Users heard advice on getting the most out of outsourcing and how it could turn around a company's fortunes at the Outsource World conference in London last week.
Companies need a battleplan to minimise the wide range of risks posed by outsourcing deals and reap the full rewards, the head of outsourcing at Lloyds TSB has warned.
Risks include the financial instability of suppliers, contractual disputes and how you would deal with the failure of a critical customer service, said Sharon Harmer, head of smartsourcing and group outsourcing at Lloyds TSB.
In a presentation at the Outsource World conference in London last week, she said, "One of the big risks is that the supplier may not be financially stable for the term of the contract.
"I would suggest that you automatically review the [financial health of the supplier] and you need to think about how you will get out of an outsourcing arrangement before you enter it."
The user also needs to consider the mechanism for taking over the running of a critical service from the supplier in the event of an unforeseen disruption, such as the financial collapse of the supplier or a natural disaster, Harmer added.

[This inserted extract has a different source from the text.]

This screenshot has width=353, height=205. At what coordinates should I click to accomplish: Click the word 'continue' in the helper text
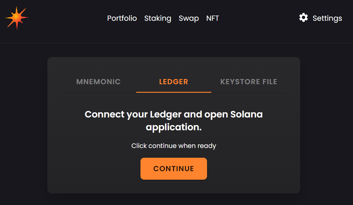[x=162, y=146]
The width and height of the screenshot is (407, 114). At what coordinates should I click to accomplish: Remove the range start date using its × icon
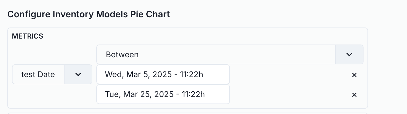pos(354,75)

In addition, a business should ensure it retains sufficient staff to manage its outsourcing provider and monitor its performance, said Harmer, who is responsible for about £500m of expenditure on outsourcing services at Lloyds TSB.
"You can turn a bad deal around with good relationship management, and you can destroy a good deal with bad relationship management," she said.
Users also need to have realistic expectations about how much the supplier will be able to improve the quality of a service that was previously run in-house, Harmer said.
"There is no point arguing for a service level of 99% if you have not achieved that [in-house]. It will be extremely difficult for the supplier to do that," she said. "You have to understand that under Tupe [Transfer of Undertakings - Protection of Employment] Regulations your IT staff of today will be working for the supplier."
Tips for successful outsourcing
Never outsource something that gives you a competitive advantage. But something critical to a business, such as cheque processing for a bank, can be outsourced, if it does not give an edge over rivals.
Confusion over the price charged for an outsourced service can breed mistrust between the supplier and the user. Make sure you understand how pricing is calculated. Consider using a benchmarking service to compare the performance and charges of your supplier with others.
Managing the supplier
Organisations should invest between 3% and 5% of the contract value in managing the relationship with the supplier. Half of the management team's time will be spent dealing with key people in the user organisation.
Use external legal advisers if possible, as they are likely to have greater experience in handling outsourcing contracts than your in-house lawyers.
Mergers and acquisitions
Being locked into a long-term contract may complicate future mergers and acquisitions.